§ Tarefas solicitadas:
A. Segundo o trecho sobre a coleção de José Pascoal Guimarães, para qual instituição a família do colecionador doou o acervo?
B. Escreva a continuação do trecho sobre a coleção de José Pascoal Guimarães a partir da última frase apresentada.
### Trecho da página ###
Raridades, como partituras manuscritas e itens de apresentadores de rádio, integram a coleção de José Pascoal Guimarães

Recorte do Boletim Informativo Minas Caixa, de maio de 1981, sobre José Pascoal Guimarães
Em maio de 1981, o Boletim Informativo Minas Caixa publicou matéria sobre José Pascoal Guimarães Imagem: Acervo Pascoal Guimarães | Biblioteca da Escola de Música da UFMG

Cerca de dez mil partituras, manuscritas e impressas, e aproximadamente mil LPs, além de fotos, gravações, discos, cartas, entre outros documentos e objetos relacionados ao violão e sua história — principalmente em Minas Gerais —, compõem o acervo doado pela família do colecionador José Pascoal Guimarães para a Biblioteca da Escola de Música da UFMG.

Segundo Humberto Amorim, maior estudioso dos acervos de violão do Brasil, a coleção Pascoal Guimarães configura-se, juntamente com os arquivos de Ronoel Simões – sob a guarda do Centro Cultural da Cidade de São Paulo –, como uma das mais importantes bibliotecas específicas de violão do país. A coleção abriga diversos itens de valor histórico, musicológico e musical.

Entre as preciosidades, está um disco de 78 rotações de Andrés Segovia e as partituras que o Maestro Torres registrou das gravações da obra de Garoto (Aníbal Augusto Sardinha, 1915-1955). O acervo conta também com partituras do violonista e compositor Mozart Bicalho, da década de 1950, época em que se mudou de Braúnas, interior de Minas, para Belo Horizonte. Na capital, ele residiu por dois anos na casa de José Pascoal e participou de saraus, alguns com a presença da cantora e compositora Clara Nunes.

Outro destaque do acervo é a gravação em vídeo, feita pelo colecionador, durante uma visita que recebeu do grande violonista carioca Raphael Rabello (1962-1995). A filmagem foi fonte de pesquisa da dissertação Raphael Rabello e 'Odeon', de Ernesto Nazareth, defendida em 2007, por Alvimar Liberato, no Programa de Pós-graduação em Música da UFMG.

Espelho das rádios belorizontinas
O acervo de Pascoal Guimarães tem ainda mais de 30 partituras, manuscritas por ele próprio, das composições de violonistas empíricos, como João Pinheiro e os apresentadores de rádio José Augusto Vieira e Sebastião Idelfonso, além de João Pinheiro. Segundo o professor do  Departamento de Instrumento e Canto da Escola de Música, Fernando Araújo, que intermediou o processo de doação do acervo à UFMG, “por meio desse material, pode-se ter um espelho da atividade musical das rádios belo-horizontinas nos anos 50 a 70”. Araújo acrescenta que, possivelmente, o material será objeto de estudo de seu orientando do mestrado, Roger Deboden.

Na avaliação preliminar da coleção, o estudante da UFMG destacou a riqueza do conteúdo do acervo, “que oferece a possibilidade de resgatar, além do contexto histórico e sociocultural do cenário da música da época, as obras de compositores que eram nomes frequentes nas emissoras, mas que, por vezes, ficavam às margens da literatura do violão”.
### Listagem fornecida ###
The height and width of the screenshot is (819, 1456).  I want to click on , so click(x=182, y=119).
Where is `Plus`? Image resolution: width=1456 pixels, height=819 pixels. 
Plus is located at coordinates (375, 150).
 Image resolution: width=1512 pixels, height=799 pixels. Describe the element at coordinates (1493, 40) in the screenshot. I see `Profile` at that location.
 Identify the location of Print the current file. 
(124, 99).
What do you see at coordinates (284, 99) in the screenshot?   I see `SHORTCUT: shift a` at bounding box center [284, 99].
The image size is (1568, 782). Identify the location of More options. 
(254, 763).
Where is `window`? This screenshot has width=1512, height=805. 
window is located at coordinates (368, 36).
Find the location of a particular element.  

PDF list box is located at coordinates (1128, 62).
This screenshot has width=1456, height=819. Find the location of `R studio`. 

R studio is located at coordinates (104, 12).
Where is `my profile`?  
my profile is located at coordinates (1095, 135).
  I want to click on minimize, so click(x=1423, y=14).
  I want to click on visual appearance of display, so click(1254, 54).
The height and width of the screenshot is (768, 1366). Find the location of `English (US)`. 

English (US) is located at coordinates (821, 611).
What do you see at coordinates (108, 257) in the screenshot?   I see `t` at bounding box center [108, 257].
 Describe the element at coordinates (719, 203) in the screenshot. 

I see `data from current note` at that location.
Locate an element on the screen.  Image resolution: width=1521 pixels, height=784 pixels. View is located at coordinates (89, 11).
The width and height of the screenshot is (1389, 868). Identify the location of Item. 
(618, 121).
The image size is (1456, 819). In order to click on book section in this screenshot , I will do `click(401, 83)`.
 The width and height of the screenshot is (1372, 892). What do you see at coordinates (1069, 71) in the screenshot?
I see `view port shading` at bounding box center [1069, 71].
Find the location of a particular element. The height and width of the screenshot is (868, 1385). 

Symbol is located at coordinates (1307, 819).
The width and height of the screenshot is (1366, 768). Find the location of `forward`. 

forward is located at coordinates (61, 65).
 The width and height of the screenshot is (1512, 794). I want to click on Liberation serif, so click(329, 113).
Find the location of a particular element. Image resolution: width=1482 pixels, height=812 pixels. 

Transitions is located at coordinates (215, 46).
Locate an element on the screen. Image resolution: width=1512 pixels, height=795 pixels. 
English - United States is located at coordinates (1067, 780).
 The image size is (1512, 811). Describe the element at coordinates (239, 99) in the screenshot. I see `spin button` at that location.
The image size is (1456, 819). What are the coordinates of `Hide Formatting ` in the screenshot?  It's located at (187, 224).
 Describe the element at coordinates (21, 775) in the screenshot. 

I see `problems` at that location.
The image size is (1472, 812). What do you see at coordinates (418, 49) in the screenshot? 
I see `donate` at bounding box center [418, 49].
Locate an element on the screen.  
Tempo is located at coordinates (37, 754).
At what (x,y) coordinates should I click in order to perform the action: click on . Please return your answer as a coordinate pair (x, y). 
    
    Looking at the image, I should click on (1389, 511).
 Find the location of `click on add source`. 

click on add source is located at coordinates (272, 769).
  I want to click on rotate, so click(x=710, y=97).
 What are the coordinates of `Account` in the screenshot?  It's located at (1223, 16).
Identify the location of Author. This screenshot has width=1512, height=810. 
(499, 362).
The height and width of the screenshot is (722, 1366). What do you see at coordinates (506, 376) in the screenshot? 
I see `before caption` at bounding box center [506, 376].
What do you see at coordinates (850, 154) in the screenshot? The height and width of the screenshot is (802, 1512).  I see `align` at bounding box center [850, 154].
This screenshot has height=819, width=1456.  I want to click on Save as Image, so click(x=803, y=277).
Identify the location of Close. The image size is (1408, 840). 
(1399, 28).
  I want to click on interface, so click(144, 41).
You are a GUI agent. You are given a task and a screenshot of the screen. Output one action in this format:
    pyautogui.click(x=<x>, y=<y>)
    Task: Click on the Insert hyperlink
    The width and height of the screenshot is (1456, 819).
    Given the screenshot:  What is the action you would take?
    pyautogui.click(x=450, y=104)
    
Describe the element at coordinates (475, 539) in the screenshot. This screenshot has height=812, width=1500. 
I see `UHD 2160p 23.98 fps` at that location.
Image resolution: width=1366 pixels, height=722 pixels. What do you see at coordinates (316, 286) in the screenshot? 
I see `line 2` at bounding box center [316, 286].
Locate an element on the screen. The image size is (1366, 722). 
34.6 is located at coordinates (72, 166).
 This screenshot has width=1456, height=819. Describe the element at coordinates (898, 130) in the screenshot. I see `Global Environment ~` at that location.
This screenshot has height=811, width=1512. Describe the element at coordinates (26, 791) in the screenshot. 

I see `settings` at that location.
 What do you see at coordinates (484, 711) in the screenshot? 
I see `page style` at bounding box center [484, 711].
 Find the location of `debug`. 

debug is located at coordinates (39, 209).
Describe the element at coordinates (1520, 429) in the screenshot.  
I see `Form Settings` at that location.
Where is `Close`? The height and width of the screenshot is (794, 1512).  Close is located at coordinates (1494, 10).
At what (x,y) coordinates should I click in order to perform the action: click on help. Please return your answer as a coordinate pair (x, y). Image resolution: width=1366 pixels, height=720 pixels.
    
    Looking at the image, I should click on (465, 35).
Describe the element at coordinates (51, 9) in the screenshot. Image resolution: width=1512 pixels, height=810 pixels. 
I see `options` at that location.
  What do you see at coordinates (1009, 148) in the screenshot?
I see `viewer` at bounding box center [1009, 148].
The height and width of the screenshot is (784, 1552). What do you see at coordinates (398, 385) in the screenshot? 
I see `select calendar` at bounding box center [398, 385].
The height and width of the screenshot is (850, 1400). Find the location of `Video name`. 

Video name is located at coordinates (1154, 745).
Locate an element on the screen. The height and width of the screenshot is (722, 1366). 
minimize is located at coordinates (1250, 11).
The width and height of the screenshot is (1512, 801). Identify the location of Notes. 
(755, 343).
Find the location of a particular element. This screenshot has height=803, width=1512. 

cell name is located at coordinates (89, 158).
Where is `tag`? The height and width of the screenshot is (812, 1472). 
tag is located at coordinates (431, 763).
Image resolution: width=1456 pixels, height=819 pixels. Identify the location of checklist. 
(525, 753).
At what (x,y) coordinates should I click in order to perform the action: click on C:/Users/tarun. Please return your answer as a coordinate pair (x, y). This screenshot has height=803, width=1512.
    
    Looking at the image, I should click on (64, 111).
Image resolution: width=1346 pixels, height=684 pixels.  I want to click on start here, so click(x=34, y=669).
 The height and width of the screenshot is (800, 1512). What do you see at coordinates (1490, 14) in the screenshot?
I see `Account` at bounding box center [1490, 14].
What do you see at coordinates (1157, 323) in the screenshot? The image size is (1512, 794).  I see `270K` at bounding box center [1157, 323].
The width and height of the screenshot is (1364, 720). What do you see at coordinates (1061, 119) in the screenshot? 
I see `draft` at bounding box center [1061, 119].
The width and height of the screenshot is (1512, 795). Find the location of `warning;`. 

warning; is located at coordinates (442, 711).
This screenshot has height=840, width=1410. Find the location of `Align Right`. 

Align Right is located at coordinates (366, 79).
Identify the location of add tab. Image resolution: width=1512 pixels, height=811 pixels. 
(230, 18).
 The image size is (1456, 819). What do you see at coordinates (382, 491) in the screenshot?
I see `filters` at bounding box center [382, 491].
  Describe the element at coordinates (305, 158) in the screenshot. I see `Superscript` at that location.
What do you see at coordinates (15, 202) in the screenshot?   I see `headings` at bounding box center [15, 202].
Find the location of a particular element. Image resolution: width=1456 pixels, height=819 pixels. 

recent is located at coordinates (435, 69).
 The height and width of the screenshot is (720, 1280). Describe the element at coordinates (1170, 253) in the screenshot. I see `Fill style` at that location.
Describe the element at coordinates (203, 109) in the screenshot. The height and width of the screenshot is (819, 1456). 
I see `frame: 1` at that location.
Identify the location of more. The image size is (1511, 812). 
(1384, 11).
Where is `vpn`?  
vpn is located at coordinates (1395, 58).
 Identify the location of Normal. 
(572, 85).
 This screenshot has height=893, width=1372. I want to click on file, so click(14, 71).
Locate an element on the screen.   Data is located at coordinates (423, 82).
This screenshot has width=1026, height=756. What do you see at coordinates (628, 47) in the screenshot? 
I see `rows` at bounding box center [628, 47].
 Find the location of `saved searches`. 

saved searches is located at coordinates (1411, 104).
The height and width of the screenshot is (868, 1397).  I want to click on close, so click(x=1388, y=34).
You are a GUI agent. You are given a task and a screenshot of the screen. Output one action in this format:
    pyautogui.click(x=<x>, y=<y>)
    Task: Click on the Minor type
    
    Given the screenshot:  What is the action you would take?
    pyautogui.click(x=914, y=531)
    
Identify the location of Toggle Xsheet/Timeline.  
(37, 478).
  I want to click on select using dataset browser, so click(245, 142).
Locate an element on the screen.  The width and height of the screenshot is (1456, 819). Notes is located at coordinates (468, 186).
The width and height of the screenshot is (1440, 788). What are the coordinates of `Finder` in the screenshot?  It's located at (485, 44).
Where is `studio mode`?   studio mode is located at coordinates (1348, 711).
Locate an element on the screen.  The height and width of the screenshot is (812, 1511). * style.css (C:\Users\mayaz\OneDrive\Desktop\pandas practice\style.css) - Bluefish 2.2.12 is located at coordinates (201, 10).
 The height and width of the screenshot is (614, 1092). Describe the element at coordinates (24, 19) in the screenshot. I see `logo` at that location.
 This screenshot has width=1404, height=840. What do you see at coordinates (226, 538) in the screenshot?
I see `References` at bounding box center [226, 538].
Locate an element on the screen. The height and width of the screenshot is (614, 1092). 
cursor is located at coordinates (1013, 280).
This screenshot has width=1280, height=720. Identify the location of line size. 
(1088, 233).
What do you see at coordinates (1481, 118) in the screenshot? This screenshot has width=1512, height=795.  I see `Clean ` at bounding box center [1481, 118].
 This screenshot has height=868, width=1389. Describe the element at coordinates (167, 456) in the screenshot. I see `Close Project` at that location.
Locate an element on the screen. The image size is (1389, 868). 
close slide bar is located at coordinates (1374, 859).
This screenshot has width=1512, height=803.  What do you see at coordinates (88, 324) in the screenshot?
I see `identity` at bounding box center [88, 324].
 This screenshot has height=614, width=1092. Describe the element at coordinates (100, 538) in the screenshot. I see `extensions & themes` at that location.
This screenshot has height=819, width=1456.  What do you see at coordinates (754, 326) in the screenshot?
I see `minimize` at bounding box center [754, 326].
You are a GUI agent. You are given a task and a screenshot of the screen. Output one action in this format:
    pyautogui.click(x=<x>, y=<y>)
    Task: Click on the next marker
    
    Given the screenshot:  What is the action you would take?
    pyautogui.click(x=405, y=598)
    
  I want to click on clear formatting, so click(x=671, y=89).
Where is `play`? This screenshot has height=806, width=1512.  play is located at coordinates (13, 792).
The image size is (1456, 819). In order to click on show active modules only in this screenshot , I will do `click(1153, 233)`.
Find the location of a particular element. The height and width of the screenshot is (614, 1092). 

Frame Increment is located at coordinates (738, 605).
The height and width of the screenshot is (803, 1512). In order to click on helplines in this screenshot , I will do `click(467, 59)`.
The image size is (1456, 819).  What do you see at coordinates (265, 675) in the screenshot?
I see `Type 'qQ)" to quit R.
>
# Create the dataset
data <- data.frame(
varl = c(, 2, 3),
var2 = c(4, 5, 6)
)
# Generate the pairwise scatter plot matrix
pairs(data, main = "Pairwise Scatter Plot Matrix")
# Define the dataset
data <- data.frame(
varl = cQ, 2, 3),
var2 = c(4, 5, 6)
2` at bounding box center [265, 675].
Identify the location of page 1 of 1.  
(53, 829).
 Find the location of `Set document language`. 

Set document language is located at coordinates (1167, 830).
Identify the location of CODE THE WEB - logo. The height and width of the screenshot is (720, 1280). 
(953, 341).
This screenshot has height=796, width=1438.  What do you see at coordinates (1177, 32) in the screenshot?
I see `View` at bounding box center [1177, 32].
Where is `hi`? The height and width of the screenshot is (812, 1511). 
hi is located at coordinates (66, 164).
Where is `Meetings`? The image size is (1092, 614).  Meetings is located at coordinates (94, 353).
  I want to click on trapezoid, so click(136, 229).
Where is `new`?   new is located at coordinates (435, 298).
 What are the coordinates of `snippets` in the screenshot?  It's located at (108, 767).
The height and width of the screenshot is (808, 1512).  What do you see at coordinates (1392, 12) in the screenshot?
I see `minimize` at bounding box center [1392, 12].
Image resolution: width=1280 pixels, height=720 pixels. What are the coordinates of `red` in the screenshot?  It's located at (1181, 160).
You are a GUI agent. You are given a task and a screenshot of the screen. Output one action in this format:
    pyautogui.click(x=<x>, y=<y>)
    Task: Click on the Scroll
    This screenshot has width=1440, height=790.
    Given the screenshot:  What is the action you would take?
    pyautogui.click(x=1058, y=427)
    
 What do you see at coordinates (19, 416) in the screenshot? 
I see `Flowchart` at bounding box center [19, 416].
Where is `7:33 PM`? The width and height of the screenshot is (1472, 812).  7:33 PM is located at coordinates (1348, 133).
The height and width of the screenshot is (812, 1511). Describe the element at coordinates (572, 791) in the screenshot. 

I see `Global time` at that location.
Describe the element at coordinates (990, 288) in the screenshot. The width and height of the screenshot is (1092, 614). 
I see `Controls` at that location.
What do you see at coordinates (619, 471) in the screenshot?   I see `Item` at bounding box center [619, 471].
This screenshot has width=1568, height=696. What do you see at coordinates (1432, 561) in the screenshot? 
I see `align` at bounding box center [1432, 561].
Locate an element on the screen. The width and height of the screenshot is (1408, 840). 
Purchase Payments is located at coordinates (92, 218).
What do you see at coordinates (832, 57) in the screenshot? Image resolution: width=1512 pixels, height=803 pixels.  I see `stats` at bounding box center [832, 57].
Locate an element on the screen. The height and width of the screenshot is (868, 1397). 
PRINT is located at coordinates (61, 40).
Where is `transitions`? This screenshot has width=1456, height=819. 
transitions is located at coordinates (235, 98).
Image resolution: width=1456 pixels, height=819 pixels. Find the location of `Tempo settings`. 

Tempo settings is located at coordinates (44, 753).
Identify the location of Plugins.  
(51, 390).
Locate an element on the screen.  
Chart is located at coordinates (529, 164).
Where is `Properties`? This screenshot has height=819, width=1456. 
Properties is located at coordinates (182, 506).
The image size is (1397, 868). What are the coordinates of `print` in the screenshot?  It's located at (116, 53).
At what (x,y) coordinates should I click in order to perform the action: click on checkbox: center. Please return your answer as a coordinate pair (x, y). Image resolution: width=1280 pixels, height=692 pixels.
###
§ Respostas em ordem:
A. Para a Biblioteca da Escola de Música da UFMG.

B.
Graduação pioneira na UFMG
A UFMG foi a primeira universidade pública do país a ofertar o curso de violão, em 1976. Seu patrono, o professor José Lucena, conta que, ao ser contatado pela família de Pascoal, de quem era amigo, para falar sobre a doação do acervo, não hesitou em indicar a Escola de Música da UFMG.

“A Escola de Música da UFMG ancora os principais profissionais da área e é o lugar ideal para abrigar essa importante biblioteca. Conheci o Pascoal anos antes de introduzir o curso de violão na Universidade. Como ele tinha muitos recursos, adquiria os instrumentos, discos e partituras mais recentes, e o acervo dele era sempre atualizado. A casa do Pascoal era frequentada por todos nós, profissionais da música, era onde podíamos encontrar as novidades da área. Espero que a coleção continue sendo usufruída por aqueles que buscam uma formação sólida. Quem tiver juízo, que beba nessa fonte de pesquisa maravilhosa”, aconselha o professor.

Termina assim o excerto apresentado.